Quoted passage:
============
According to Cointelegraph, Wharton professor and author Ethan Mollick recently suggested that financial traders would be the first to notice if artificial intelligence (AI) becomes smarter than humans. Mollick shared his views on the X social media platform on September 24, sparking numerous responses from the cryptocurrency community.

Mollick's comments focused on artificial general intelligence (AGI), a term for an AI system capable of performing any task a human could, given the proper resources. He implied that the potential to dominate the global financial market through an advanced AI system would be irresistible for the organization behind it. Mollick stated, “If AGI is achievable, the very first people who will know it will be traders who will suddenly find all of their good strategies & trades don’t work anymore, and that an unknown firm is on the winning side of all of them.”
============
Records shown:
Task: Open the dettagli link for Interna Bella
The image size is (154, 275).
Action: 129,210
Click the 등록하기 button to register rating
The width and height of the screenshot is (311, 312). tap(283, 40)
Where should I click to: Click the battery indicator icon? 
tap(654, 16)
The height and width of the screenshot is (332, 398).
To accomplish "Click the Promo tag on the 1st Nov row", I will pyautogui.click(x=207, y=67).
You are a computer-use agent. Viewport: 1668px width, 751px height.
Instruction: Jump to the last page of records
============
Assigned task:
Return the passage on Ethan Mollick's AGI comments word for word, starting with "According to Cointelegraph, Wharton" and going on through "the cryptocurrency community.". The data plays no part in what follows and can be set aside.

Result of the exercise:
According to Cointelegraph, Wharton professor and author Ethan Mollick recently suggested that financial traders would be the first to notice if artificial intelligence (AI) becomes smarter than humans. Mollick shared his views on the X social media platform on September 24, sparking numerous responses from the cryptocurrency community.